David McNew/Getty Images

Albino was born in Puerto Rico and had been brought to the U.S. by his parents with his five siblings in the summer of 1950. He was stolen away just months later, in February 1951. He left the park with a woman wearing a bandanna who spoke to him in Spanish, according to his then 10-year-old brother. A huge search involving police, soldiers from the nearby Oakland Army base, the Coast Guard and the FBI proved unsuccessful.

The child’s mother, Antonia Albino, never gave up hope and was still raising awareness of the case decades after her son vanished, according to local newspaper The Mercury News. She visited the police missing person bureau daily but eventually these trips dwindled to once a year as she repeatedly received the devastating news that there had been no leads in the case.

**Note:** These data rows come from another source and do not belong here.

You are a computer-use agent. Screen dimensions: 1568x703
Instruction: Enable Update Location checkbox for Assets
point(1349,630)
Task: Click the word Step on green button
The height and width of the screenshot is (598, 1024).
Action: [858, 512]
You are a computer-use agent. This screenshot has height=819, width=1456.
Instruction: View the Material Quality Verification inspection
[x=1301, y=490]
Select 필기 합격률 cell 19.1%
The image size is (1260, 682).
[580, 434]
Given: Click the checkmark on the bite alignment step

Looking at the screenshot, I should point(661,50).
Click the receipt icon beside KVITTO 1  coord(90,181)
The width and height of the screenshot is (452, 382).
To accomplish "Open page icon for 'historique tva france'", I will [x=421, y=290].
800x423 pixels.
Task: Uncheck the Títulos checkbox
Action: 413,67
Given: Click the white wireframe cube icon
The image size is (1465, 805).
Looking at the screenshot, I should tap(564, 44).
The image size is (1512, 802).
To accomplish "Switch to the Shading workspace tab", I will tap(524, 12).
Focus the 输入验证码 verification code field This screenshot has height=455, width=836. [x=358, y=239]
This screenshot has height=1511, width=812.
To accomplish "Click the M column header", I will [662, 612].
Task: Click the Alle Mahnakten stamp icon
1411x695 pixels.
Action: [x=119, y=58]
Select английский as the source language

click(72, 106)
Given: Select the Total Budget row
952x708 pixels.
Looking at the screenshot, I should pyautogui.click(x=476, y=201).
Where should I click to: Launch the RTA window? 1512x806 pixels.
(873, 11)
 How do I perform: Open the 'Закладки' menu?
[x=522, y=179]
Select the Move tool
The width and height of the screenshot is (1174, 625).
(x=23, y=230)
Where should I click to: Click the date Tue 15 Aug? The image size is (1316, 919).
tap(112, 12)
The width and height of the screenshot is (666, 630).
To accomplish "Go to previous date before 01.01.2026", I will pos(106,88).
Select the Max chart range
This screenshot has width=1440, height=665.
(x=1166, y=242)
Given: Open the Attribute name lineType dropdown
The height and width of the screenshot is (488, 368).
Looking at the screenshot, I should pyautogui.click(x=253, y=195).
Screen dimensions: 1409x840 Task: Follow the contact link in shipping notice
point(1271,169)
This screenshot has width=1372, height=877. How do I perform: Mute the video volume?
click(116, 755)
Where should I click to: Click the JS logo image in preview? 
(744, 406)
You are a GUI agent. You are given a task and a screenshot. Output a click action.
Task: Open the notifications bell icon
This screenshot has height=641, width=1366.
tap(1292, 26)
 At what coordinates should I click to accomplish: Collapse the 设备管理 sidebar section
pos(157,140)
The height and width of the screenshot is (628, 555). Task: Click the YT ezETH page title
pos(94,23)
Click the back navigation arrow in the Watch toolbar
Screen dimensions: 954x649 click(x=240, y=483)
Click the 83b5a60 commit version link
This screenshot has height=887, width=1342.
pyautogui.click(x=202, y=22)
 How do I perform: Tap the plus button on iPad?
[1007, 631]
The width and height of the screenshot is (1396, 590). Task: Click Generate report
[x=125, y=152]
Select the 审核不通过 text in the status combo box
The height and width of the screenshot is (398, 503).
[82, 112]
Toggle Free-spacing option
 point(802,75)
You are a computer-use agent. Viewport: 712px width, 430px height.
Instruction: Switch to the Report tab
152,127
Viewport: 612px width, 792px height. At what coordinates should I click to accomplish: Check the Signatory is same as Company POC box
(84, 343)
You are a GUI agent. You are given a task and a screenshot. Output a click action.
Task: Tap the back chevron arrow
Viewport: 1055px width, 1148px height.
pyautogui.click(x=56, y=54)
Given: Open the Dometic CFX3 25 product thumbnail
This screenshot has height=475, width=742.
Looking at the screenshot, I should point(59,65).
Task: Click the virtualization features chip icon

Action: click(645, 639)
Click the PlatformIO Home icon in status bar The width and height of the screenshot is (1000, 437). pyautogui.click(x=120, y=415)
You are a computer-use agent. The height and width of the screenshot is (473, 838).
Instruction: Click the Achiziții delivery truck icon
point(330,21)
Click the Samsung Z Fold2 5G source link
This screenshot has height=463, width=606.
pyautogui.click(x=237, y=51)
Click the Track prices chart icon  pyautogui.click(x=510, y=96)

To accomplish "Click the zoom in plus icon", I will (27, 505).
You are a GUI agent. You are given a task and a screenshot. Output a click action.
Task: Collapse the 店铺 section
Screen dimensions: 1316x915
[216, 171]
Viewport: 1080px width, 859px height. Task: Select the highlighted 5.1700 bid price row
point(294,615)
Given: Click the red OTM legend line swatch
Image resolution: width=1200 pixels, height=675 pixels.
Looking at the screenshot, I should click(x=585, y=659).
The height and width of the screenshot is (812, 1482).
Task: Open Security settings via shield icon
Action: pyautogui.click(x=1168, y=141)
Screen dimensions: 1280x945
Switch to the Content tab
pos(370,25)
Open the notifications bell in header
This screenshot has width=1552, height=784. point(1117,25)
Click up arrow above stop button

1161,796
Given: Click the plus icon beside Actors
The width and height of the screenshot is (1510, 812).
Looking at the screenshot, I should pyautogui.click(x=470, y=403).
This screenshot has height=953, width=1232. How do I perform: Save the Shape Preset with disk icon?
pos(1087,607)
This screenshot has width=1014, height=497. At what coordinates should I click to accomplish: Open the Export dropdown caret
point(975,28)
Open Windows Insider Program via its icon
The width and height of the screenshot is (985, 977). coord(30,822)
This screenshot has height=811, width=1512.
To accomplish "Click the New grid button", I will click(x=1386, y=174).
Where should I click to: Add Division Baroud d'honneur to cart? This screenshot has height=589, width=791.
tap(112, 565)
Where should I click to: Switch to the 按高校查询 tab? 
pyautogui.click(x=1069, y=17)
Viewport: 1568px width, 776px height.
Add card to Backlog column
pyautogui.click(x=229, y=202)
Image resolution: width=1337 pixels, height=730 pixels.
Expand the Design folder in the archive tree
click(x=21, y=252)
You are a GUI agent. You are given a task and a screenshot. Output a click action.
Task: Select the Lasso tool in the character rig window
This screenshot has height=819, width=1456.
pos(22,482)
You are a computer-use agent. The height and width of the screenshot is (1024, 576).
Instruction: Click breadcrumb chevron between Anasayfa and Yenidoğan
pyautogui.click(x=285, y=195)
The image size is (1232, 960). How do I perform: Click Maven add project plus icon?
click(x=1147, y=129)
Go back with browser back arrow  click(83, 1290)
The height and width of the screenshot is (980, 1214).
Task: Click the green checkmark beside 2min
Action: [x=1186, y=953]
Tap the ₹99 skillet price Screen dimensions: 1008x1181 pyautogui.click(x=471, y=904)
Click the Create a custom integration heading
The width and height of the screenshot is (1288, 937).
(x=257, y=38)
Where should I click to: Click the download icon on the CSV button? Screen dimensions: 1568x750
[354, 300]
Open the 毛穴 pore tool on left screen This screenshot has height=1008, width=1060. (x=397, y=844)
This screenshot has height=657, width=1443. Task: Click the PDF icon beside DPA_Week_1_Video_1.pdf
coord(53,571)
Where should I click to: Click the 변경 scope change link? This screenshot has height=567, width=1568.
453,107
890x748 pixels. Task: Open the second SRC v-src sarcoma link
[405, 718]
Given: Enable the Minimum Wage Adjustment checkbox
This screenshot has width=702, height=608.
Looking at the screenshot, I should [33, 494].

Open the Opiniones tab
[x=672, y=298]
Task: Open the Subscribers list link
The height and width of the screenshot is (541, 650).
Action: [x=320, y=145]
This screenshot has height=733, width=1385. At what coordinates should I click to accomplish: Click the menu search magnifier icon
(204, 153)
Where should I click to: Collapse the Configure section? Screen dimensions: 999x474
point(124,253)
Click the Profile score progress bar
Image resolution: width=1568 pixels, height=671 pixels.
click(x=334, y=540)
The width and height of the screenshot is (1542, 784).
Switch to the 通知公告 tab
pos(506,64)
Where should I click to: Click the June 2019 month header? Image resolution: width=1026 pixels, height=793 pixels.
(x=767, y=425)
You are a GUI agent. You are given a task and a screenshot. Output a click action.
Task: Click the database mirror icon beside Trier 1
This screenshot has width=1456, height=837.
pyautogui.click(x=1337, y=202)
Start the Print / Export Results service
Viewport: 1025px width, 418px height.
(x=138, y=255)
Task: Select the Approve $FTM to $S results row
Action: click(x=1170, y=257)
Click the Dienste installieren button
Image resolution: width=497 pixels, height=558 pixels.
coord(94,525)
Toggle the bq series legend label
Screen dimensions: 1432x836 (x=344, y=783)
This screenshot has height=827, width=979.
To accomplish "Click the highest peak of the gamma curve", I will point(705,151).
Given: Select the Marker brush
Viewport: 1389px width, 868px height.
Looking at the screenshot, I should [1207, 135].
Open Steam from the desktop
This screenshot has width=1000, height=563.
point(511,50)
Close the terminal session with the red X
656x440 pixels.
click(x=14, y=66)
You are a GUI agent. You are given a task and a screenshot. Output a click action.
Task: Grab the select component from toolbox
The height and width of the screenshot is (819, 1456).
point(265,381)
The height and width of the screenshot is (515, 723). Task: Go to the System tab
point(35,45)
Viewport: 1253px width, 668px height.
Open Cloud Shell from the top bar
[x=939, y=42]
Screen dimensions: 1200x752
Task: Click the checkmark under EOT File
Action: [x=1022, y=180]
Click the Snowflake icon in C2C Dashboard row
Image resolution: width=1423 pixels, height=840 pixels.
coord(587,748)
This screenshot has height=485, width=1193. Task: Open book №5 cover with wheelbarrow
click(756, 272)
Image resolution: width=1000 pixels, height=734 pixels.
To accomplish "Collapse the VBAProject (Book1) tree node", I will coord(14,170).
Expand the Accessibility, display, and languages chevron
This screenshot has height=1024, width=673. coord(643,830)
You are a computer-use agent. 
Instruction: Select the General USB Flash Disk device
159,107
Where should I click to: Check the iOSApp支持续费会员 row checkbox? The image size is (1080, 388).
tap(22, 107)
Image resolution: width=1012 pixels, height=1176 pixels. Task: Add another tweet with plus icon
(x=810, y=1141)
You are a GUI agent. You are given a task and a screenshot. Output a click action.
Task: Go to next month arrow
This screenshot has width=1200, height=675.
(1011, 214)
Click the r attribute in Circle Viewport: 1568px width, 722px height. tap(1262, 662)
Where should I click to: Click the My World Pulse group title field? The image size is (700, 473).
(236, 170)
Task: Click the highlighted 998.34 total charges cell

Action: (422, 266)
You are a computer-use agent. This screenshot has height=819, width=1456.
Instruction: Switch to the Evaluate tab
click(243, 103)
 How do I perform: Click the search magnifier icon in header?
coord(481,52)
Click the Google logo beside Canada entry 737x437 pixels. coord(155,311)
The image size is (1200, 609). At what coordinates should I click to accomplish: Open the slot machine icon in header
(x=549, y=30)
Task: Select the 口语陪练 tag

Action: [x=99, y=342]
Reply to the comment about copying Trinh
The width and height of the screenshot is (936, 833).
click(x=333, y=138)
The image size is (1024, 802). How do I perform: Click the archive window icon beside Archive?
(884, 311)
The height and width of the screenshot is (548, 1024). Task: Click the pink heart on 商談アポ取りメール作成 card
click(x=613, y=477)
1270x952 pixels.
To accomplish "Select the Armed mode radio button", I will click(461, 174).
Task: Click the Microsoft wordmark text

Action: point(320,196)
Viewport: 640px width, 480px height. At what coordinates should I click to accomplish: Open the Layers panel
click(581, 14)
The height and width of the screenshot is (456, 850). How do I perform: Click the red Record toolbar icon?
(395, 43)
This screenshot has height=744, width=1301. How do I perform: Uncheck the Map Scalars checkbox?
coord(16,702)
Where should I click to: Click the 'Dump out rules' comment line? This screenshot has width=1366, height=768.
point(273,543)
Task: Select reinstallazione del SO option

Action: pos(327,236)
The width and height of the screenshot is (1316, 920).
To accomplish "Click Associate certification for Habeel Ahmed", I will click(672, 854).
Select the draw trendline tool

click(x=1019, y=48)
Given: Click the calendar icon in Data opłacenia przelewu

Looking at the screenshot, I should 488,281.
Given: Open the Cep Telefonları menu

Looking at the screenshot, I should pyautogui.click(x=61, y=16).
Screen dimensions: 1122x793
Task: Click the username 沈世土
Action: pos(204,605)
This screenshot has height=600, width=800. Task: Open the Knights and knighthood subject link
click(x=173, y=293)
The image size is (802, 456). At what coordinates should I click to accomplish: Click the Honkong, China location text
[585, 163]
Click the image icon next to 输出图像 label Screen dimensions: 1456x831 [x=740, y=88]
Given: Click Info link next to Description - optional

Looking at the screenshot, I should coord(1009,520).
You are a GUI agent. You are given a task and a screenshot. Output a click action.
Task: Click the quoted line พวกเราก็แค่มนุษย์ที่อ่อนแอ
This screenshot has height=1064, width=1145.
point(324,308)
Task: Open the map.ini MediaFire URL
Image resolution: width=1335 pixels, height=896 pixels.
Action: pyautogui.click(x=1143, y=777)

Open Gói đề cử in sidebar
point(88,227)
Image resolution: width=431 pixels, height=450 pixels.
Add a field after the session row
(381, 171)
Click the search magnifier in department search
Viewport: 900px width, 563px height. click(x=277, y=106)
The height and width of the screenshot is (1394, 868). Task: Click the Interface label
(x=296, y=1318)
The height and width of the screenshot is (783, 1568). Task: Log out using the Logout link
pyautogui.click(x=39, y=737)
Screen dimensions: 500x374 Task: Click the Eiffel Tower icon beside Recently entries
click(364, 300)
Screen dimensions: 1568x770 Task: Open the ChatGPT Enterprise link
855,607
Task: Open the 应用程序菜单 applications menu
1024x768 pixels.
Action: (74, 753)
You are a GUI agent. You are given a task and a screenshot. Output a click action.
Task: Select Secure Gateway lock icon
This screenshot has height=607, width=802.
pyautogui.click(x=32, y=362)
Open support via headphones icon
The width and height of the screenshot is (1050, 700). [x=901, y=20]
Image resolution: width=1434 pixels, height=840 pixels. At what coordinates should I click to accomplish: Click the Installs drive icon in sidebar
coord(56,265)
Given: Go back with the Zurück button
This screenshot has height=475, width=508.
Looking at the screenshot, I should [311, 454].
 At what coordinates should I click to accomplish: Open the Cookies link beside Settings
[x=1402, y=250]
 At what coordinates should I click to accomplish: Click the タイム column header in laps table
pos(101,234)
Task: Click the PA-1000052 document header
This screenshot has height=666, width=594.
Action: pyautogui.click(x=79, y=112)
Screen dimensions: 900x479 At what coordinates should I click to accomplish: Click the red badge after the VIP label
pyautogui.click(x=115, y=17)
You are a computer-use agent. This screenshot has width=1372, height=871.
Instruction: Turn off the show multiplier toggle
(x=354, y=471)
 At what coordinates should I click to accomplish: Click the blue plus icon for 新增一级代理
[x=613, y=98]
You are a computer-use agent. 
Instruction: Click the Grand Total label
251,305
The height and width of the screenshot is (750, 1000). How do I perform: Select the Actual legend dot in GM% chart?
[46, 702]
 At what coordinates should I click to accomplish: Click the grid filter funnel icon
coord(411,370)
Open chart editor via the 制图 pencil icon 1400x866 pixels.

“She always felt he was alive,” granddaughter Alida Alequin—Albino’s 63-year-old niece—told the paper. “She took that with her to her grave… All this time the family kept thinking of him. I always knew I had an uncle. We spoke of him a lot. My grandmother carried the original article in her wallet, and she always talked about him. A picture of him was always hung at the family home.”

It was Alequin who ended up breaking the case wide open. She did a DNA test in 2020 “just for fun,” she told The Mercury News. But she was stunned when it returned a 22 percent match with a man living across the U.S., although she was not successful in attempts to contact him to find out more. She renewed her efforts this year after researching more about her uncle’s abduction, and took old newspaper articles and the DNA results to Oakland police in June, where investigators agreed it was a significant lead.

Albino was located by officers and provided a new DNA sample, which was matched with his sister (Alequin’s mother). This time the match was even stronger and it confirmed that the man was Albino. Alequin said she and her mother wept upon hearing the news: “I grabbed my mom’s hands and said, ‘We found him.’ I was ecstatic.”

The FBI brought Albino and some of his relatives to Oakland to meet with his long-lost family in June. He met niece Alequin, his sister, and his brother Roger, who had been the last person to see him.

“They grabbed each other and had a really tight, long hug,” Alequin said. “They sat down and just talked.”

News of the emotional reunion has made headlines around the world, and the social media feed of pop culture site Bored Panda shared a photo of the two brothers meeting again for the first time in decades on X (formerly Twitter), along with a photo taken of the pair as children:

Albino revealed he was a retired firefighter and Marine Corps veteran who had served in Vietnam. He is also a father and grandfather.

In July, he returned for a further reunion with his old family, the last time he saw ailing older brother Roger, who died in August, having finally learned what became of his missing sibling.

Albino has not commented publicly about his remarkable life story and details about the case and the reunion remain vague. It is unclear whether Albino was given a new name, whether the woman who raised him was the same person who took him from the park, and whether he was aware he had a family who were searching for him. His reaction to the discovery and how he felt about meeting his family have not yet been revealed. Newsweek has reached out by email to Oakland Police Department seeking further information and comment.

Police say they have now closed the missing person case, but the FBI are still pursuing the abduction investigation.

Alequin said her uncle was grateful to have been found.

“[He] hugged me and said, ‘Thank you for finding me’ and gave me a kiss on the cheek,” she said. “I was always determined to find him, and who knows, with my story out there, it could help other families going through the same thing. I would say, don’t give up.”

Hundreds of thousands of children and juveniles are reported missing each year, according to the National Center for Missing and Exploited Children. The circumstances of the disappearance is only recorded about half the time, but in cases where they are, only 0.1 percent are reported as having been abducted by a stranger, according to Reuters.